▶ [Source passage]
****************************************

Most of the images presented in the exhibition have a connection to ritual where they serve to establish an institutionally-mediated connection with transcendence. In a typically conservative, orthodox fashion, it is the institution that governs the rules of grammar and construction for the visual language used within its confines.
The exhibition’s icons, liturgical instruments, and vestments indicate that this is a visual culture that resonates with mystery and mysticism. The ceremonies of Christianity took place behind iconostasis, “mysterion,” secret or closed rituals except for the initiated (“myste”). Christianity was for the baptized. Only the priests or deacons could enter behind the veil of the iconostasis. Only the initiates (the baptized) could participate in the holy liturgy. “Myein” is to close shut, as lips in secrecy or the doors of the iconostasis.

****************************************

▶ [Provided material]

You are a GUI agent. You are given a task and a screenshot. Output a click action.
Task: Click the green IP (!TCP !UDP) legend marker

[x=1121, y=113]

****************************************

▶ [Required tasks]
A: Answer these questions using the passage on the exhibition's religious images.
(i) Who governs the rules of grammar and construction for the visual language used within the institution's confines?
(ii) Who alone could enter behind the veil of the iconostasis?
(iii) What does "myein" mean?
B: Extend the passage on the exhibition's icons and liturgy with the next paragraph, picking up after its final sentence.

▶ [Exercise responses]
A:
(i) The institution.
(ii) The priests or deacons.
(iii) To close shut, as lips in secrecy or the doors of the iconostasis.

B:
Byzantine art emerges out of contradiction in its attempt to make the invisible visible. In an effort to represent the divine in two dimensions, it uses the human dramatis personae in the Judeo-Christian narrative of salvation: Jesus Christ, the Virgin Mary, the Apostles, and the Saints as well as some of the Old Testament prophets. Byzantine art responds to a drive for “phantazein,” to make visible. In Timaeus, Plato offers an account of why we dream and our dream images “phantasma.” Imagery is similarly conceived in Plato’s epistemology. The images in “Byzantium: Faith and Power” are “phantasma” inasmuch as they are shadows of an otherworldly reality. They obey a “phantazein” need for figuration, of intelligibility through vision, and the need to make a space holy. They float as ethereal apparitions reminding the viewer of transcendence.